Information et désinformation

« La désinformation réduit l’individu en esclavage. Elle l’attire par un discours différent, lui demande de ne plus faire confiance à personne et l’isole de sa famille, de ses amis » explique Jacques Henno. Le journaliste, spécialiste des outils de communication numérique, a animé mardi 10 mai, une conférence sur l’information et la désinformation au petit Kursaal. Cette intervention s’inscrivait dans le cadre d’actions autour de l’éducation aux médias sociaux numériques menées par la Coordination Jeunesse et Inter’âges de la ville de Besançon. L’expert a aussi abordé les questions d’« infobésité », d’information-spectacle, dénoncé la non neutralité des réseaux sociaux et réitéré la nécessaire vérification des sources pour lutter contre les rumeurs, les manipulations.

Les participants à la table ronde répondaient aux questions du public.

Les participants à la table ronde répondaient aux questions du public.

Après les sketchs et le slam présentés par les adolescents de l’Espace Jeunes de la MJC Besançon Clairs-Soleils traitant des usages et de la dépendance aux médias sociaux, une table ronde a été proposée. Marie Adam-Normand, coordinatrice CLEMI de l’Académie de Besançon, Damien Poirier, rédacteur en chef de macommune.info, Rodho, dessinateur de presse et une jeune fille, victime de cyber-harcèlement, ont rejoint Jacques Henno sur scène. « Posez-vous des questions. Avoir un esprit critique c’est vraiment important », enjoint Damien Poirier à l’assistance composée majoritairement de jeunes. A la question de la formation à l’école, Marie Adam-Normand a rappelé que les médias, l’information rentraient dans la réforme du collège l’an prochain. Le CLEMI est également engagé dans la formation des professeurs, éducateurs, parents. « Il faut que les parents puissent suivre ce que font leurs enfants sur les réseaux », détaille-t-elle.

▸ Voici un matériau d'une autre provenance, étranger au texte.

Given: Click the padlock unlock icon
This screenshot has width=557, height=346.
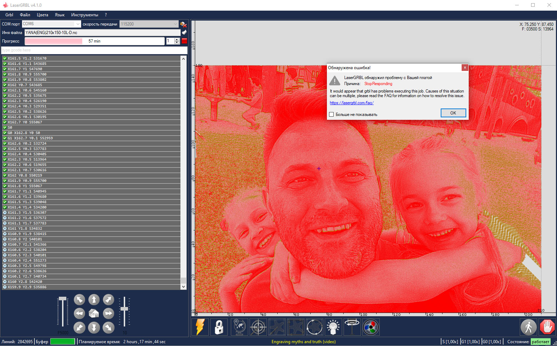Looking at the screenshot, I should coord(219,327).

Rodho avoue être « constamment branché sur les réseaux sociaux ». Ils sont une source d’inspiration. Avant d’apporter sa touche d’humour, sa note décalée sur un sujet d’actualité, il recoupe l’information, la vérifie. Ses dessins sont parfois récupérés par d’autres à des fins politiques et il le déplore. Mais par ailleurs, comme il le souligne, les médias sociaux permettent à des dessinateurs, souffrant de la censure dans leur pays, de s’exprimer.